After a quick farming tutorial and some more leveling, you’re told that there’s something corrupting the forest creatures, and combat becomes a much more prominent feature. Now, I don’t expect the game to have some intricate combat system like Dark Messiah (I’d love the option to kick the orcs here though), but it’s way too basic that it just feels completely tacked on.

Y’know those bandit beater games on Roblox where you can just kite enemies with basic movement? That’s essentially how it works here for all the enemies I’ve encountered so far. Slap ’em once or twice, step back or to the side, then repeat.

It doesn’t matter what you’re fighting either. Bears, wolves, boars, zombies, etc., they’re all easily kite-able to the point where I’m left wondering, why do I even have to do this? I don’t wanna spend my time kiting boars just so I can sell a handful of steaks, nor do I want to run around and do the same to “cleanse” the forest.

Fighting zombies in Ale & Tale Tavern

Tedious Questing

The quest board itself feels like a massive trap too. If it’s not forcing you to find and kill enemies on the map, which isn’t even worth the amount of gold rewarded to you, it’s making you deliver food to NPCs that spawn in random places.

It doesn’t sound bad on paper, but these deliveries have you literally running all across the map for a meager tip. Eventually, I just figured it wasn’t worth the effort and decided to spend the rest of my time selling beer for EXP and a small profit.

Talking to the spirit of the forest in Ale & Tale Tavern

Fun Yet Tedious

I’ll be the first to admit that, despite my issues with the game, I did enjoy the actual tavern gameplay enough to still be playing it as we speak. It’s exactly what I signed up for, and it does it pretty well all things considered. It’s complex and engaging enough to hook you in, but not so much that it becomes a headache.

Unfortunately, in between the cooking/brewing gameplay is a lot of tedious chores and exploring that, quite frankly, is a bit of a dull affair. You wanna make some boiled corn (literally the second food item you learn)? Time to start slapping soil with a hoe and waiting for it to grow, buddy. Done farming? Best find some boars that randomly spawn around the map so you can get some steaks made.

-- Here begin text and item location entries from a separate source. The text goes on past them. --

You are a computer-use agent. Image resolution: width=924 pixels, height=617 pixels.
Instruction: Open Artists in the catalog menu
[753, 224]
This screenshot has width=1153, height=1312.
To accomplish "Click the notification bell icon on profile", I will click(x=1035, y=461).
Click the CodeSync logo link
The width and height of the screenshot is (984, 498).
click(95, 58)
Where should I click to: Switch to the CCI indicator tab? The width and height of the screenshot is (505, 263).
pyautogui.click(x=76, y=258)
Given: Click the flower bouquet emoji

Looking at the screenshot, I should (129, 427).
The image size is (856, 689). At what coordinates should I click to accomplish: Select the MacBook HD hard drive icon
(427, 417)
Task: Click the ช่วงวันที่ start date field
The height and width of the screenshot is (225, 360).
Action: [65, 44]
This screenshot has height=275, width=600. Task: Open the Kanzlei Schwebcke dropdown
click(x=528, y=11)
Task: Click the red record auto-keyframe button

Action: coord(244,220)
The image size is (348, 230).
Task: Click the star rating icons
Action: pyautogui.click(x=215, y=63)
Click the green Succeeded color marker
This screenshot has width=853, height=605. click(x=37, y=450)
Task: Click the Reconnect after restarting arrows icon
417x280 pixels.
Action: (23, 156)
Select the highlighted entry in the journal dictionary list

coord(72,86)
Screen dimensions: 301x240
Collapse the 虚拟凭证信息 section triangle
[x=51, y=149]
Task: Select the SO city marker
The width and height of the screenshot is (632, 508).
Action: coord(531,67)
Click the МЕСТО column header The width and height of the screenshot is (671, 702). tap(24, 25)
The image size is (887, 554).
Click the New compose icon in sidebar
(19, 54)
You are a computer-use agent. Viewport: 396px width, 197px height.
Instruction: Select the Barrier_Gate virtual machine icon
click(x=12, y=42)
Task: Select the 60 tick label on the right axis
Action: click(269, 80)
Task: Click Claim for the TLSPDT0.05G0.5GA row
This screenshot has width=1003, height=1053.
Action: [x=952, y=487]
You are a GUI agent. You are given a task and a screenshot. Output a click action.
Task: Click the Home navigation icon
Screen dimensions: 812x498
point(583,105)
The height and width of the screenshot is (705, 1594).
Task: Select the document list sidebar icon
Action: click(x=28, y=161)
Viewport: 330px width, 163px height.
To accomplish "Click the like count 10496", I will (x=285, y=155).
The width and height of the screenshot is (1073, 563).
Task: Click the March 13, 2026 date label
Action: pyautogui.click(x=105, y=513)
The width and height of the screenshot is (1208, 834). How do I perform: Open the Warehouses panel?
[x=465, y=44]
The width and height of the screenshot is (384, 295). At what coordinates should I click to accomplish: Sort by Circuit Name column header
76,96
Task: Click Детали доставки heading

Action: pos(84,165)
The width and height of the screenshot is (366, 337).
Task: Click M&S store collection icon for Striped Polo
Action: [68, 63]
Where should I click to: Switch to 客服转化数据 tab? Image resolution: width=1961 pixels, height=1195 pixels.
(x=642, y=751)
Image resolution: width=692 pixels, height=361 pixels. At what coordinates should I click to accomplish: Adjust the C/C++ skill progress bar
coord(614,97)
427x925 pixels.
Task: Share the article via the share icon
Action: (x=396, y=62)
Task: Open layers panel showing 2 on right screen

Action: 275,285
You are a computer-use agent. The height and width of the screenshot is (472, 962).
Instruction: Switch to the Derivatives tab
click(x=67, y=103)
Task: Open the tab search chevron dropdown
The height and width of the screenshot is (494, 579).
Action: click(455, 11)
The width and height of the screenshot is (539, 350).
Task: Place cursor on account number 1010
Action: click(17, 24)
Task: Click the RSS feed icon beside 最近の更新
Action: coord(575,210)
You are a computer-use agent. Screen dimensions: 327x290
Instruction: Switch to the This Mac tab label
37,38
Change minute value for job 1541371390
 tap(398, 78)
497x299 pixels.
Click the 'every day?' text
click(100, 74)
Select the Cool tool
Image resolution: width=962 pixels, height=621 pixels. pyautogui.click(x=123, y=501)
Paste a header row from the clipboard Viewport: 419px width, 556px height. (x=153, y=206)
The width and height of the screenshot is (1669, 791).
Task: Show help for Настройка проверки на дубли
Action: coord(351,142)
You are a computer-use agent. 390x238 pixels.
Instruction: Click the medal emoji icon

And that’s just the beginning. If you want to work with a diverse menu, you’re going to need to keep adding more exploring to your already long list of other errands and hunting. All the while, you can’t truly leave your tavern open. Yes, there are helpers you can eventually buy to serve customers and clean up after them, but it’s still up to you to wash the dishes and actually cook.

There’s no true delegation system like in other management/simulator games, so even if you do play co-op, someone is bound to be perpetually stuck doing most of the work in the tavern itself if you wanna keep progressing.

Now I do think it’s cool that the devs recently introduced procedurally-generated dungeons where you can get new equipment and ingredients, but I’m a long way away from that even if I try to rush through it. Maybe this whole Dungeon Meshi-style new system is actually very engaging compared to what I’m experiencing in the relatively early-game stages, but who knows?

Overall, I still do recommend checking it out if you have a group to play with, because a lot of the issues with it are going to be much more manageable with people taking up some of the tavern responsibilities. Just… temper your expectations a lot if you’re solo, because it’s absolutely going to be a slog.